I’ve played, written or arranged music practically every day since I was 12 years old. I’ll be 64 this year. I made a living at it for almost 40 years. Now, I’m semi-retired, which means I only play or write about 6 days a week, 5-6 hours a day, half for libraries and half purely for myself. I still make money but not a living. Fortunately, my wife and I have worked hard over our lives and saved, and neither of us is particularly materialistic, so we can more or less choose to do what we like.

I would still be writing or playing practically every day even if I didn’t make a dime from it. I don’t ever plan on stopping. I don’t golf, I don’t play shuffleboard and I’m not all that social (although I do like to drink with other surly old codgers a few days a week). I get restless after two weeks of vacation. I consider myself incredibly fortunate to have had a career, to still be in the game to an extent, and to have something I’ve really enjoyed doing. I plan to be doing it for the rest of my days.


----------



## ghostnote (Apr 18, 2018)

Thanks for your warm and honest words Eric. Especially beginners should read this. The truth is that all that counts is you. Say you're at a wedding where every man wears exactly the same outfit. Who stands out? The one with charme, charisma, joie de vivre.

It's not the samples. It's how you use them. I've seen people doing things with Symphobia, which others couldn't even do with all libraries available. It's always the personality, not the possibility. I whish you all the best.


----------



## NYC Composer (Apr 18, 2018)

Ghostnote-you are so, so right.


----------



## ghostnote (Apr 18, 2018)

Thanks NYC Composer. I guess it all starts with a hard look into the mirror. Thanks for beeing around.


----------



## Jeremy Spencer (Apr 18, 2018)

Allegedly, when a man died in ancient Greece, they asked only one question: Did he have passion?

Excellent post Eric, I really enjoyed reading it as it's very close to my own experience. It's strange how after struggling to raise a family for many years, keeping up with the rat race, then getting divorced and starting all over again, I now feel free....and very content with everything. That is called true happiness. Although I work in a non-musical career (I'm also an HVAC guy), I still compose music and play drums professionally, and in my mind I have "made it"; despite what I thought "making it" meant for so many years. One of my bucket list items was to take formal piano and theory lessons, which I've been taking for the past 6 months and it's absolutely wonderful (I've played piano for 25+ years but only by ear). It's never too late for anything, the key is to keep moving and pursuing what makes you happy. If you talk to some top notch composers, they will tell you they got to where there are because of nothing more than luck (being in the right place at the right time). In our case, music is the passion....it what burns deep inside and drives us. If you ignore it, you'll be a grumpy SOB and age quick. But you also never know....what if you DID hit the big time? Anything is possible.

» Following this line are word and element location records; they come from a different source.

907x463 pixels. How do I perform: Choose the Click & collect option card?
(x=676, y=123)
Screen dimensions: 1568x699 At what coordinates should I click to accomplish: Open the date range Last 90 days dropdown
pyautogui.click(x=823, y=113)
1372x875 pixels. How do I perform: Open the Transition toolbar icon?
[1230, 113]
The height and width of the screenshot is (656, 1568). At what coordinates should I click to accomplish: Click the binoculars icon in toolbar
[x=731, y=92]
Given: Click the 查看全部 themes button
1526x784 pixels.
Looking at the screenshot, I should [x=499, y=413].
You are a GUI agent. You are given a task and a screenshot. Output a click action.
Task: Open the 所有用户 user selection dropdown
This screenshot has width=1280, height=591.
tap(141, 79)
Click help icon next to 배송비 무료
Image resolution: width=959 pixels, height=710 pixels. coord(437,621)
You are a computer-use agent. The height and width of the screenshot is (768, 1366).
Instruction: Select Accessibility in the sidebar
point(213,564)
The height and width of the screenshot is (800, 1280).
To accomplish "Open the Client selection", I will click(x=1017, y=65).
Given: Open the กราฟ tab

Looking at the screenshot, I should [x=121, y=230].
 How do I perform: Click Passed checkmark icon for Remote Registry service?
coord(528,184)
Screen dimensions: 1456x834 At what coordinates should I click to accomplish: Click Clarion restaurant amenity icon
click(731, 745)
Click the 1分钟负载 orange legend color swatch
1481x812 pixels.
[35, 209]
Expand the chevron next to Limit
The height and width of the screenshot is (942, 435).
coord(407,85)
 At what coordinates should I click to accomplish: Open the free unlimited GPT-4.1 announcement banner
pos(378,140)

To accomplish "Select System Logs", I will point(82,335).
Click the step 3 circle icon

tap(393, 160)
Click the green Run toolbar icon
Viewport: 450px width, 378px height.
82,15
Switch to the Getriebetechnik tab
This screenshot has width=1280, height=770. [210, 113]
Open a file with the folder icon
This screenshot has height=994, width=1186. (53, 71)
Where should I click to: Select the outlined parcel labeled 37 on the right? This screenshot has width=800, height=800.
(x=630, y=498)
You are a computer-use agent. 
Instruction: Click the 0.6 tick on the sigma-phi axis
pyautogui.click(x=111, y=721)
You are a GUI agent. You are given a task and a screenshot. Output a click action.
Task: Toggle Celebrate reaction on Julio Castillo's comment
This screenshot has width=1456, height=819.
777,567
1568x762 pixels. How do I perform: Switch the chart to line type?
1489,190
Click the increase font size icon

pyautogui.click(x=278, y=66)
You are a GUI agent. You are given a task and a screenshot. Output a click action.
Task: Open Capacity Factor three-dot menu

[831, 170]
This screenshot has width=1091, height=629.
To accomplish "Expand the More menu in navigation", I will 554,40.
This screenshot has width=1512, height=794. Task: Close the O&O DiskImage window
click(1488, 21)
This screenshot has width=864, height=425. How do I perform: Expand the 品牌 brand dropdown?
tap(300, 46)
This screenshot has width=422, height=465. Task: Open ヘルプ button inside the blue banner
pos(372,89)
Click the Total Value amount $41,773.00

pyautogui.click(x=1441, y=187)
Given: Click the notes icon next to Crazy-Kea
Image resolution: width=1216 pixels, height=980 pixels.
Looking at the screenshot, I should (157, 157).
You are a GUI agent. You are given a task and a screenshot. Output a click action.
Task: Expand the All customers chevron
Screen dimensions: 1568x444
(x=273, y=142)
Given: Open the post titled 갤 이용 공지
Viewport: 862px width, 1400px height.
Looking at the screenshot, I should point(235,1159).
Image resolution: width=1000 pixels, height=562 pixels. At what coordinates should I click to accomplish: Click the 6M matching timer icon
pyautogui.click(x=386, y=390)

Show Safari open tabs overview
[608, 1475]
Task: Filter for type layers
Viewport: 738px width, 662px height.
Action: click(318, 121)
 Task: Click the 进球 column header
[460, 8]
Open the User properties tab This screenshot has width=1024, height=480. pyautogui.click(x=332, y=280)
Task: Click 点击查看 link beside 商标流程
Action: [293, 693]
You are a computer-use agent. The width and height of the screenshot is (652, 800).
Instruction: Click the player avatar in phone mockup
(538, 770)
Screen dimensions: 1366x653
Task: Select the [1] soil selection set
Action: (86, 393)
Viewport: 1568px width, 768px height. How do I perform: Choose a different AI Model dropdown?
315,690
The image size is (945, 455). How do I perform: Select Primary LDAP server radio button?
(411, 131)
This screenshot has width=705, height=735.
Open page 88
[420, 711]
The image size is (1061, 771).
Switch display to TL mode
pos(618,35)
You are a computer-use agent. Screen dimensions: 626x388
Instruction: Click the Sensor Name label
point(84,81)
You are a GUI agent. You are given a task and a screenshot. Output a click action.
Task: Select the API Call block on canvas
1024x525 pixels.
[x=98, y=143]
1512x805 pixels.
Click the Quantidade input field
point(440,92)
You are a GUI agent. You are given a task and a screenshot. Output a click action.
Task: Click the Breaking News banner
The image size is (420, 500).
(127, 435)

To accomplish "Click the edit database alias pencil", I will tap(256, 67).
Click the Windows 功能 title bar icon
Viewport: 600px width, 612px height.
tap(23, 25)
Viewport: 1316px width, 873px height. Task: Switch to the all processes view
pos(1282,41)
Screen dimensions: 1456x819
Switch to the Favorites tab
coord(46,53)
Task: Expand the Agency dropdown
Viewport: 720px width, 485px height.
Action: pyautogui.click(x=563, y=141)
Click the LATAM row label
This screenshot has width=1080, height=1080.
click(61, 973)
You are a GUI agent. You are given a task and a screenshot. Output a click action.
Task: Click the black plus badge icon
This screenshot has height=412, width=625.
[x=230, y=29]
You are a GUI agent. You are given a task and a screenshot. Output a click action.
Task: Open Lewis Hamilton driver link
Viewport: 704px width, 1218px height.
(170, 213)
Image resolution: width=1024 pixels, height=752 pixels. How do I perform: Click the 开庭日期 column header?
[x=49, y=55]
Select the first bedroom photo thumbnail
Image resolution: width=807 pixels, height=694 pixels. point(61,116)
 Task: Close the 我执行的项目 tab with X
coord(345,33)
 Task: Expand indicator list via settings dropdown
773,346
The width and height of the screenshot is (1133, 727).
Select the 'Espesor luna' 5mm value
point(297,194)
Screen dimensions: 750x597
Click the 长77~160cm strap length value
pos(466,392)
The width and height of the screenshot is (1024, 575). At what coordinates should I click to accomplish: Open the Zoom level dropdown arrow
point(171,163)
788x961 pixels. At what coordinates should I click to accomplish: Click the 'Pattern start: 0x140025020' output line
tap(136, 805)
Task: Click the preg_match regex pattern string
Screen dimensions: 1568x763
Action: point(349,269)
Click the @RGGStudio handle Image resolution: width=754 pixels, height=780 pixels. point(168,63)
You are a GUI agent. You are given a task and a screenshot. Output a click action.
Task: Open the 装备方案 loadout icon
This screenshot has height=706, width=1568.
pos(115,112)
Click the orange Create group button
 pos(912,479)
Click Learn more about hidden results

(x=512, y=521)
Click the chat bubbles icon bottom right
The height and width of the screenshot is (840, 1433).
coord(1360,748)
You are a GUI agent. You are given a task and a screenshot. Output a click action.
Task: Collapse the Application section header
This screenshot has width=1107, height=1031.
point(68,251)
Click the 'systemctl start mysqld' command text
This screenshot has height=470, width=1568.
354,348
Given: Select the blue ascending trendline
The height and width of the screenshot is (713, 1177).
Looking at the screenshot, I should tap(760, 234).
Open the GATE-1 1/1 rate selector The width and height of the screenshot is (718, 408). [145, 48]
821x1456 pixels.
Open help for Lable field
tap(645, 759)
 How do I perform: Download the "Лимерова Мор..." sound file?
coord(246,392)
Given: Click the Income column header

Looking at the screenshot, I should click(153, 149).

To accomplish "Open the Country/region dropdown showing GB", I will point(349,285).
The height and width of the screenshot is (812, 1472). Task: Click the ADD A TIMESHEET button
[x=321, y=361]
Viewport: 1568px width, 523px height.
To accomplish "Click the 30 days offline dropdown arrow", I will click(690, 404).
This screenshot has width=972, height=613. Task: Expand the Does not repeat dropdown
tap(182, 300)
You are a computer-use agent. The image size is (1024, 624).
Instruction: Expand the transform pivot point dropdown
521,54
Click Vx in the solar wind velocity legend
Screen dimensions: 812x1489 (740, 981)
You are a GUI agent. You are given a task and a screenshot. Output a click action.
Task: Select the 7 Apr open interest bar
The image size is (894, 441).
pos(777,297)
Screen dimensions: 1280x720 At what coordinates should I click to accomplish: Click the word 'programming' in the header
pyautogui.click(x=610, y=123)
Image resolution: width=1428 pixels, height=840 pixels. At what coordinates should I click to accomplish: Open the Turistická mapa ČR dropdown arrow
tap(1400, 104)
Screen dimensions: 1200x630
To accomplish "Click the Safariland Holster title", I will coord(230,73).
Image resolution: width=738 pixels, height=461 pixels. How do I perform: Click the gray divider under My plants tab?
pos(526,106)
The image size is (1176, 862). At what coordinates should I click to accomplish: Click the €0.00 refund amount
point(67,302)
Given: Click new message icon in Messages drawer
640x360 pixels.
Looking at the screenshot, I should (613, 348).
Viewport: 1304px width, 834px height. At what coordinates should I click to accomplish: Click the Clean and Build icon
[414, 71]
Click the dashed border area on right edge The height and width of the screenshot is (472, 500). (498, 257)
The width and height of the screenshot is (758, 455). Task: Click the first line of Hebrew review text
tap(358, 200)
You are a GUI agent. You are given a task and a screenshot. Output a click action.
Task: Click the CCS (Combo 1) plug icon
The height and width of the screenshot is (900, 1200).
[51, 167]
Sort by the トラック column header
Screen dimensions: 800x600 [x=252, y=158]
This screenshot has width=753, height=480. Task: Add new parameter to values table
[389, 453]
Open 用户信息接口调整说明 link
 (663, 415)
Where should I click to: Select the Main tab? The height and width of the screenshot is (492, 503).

Anyways, great post, and it's always reassuring to know there are many who have had the same experiences. And make sure when you look back....you don't regret the things you did...but the things you didn't do.


----------



## Studio E (Apr 18, 2018)

Wolfie2112 said:


> Although I work in a non-musical career (I'm also an HVAC guy),



Good to know! Take care of those fingers and ears man. I finally graduated to a way easier place in the field but I humped furnaces and ACs for almost two decades.


----------



## chimuelo (Apr 18, 2018)

Money is easily attainable, happiness is far more important.


----------



## Jeremy Spencer (Apr 18, 2018)

chimuelo said:


> Money is easily attainable, happiness is far more important.



Couldn't agree more, well said.


----------



## Leon Portelance (Apr 20, 2018)

My career was going well until I had a severe Traumatic Brain Injury five years ago. I am still doing the best that I can, but I am very disabled. Musically things are going much slower than I’d like. But as long as I breath, I want to write music.


----------



## enyawg (Apr 20, 2018)

Leon Portelance said:


> My career was going well until I had a severe Traumatic Brain Injury five years ago. I am still doing the best that I can, but I am very disabled. Musically things are going much slower than I’d like. But as long as I breath, I want to write music.


Keep powering on my brother. Hopefully your passion and love for your craft will continue to bring you joy and success.


----------



## germancomponist (Apr 20, 2018)

Why were we all born here on earth, why were we given our lives? I think, first and foremost, that we can happily and happily experience the wonderful nature and everything on the planet. So that we live in the "here and now", not in the past and not in the future. Satisfaction and bliss are not the results of a lot of money, a career or anything! Our monetary system has manipulated and influenced everything, and people do not realize that they are walking in this hamster wheel. You do not have to become a world star to be happy! There are many unfortunate world stars who pump themselves with drugs to endure everything.

If you still want to be a global star, Eric, then make sure to see which people you make friends with. Without a well-disposed circle of friends, especially in the music business ..., it does not work!


----------



## mc_deli (Apr 20, 2018)

"if there was no rock'n'roll, just the sex and drugs would be OK"


----------



## Leon Portelance (Apr 20, 2018)

This was from a better time; featuring all vocals by the late great, Billy Cowsill. I sent this to Yoko Ono but it was returned unopened; it didn’t make it past her security. My musical heros are John Lennon and Beethoven.


----------



## germancomponist (Apr 20, 2018)

Cool!
BTW. John had seen through the system and texted it critically. I still have concerns about his "alleged" murderer ....


----------



## Leon Portelance (Apr 20, 2018)

Sometimes it is hard to believe it was just a crazy. People wanted him removed.


----------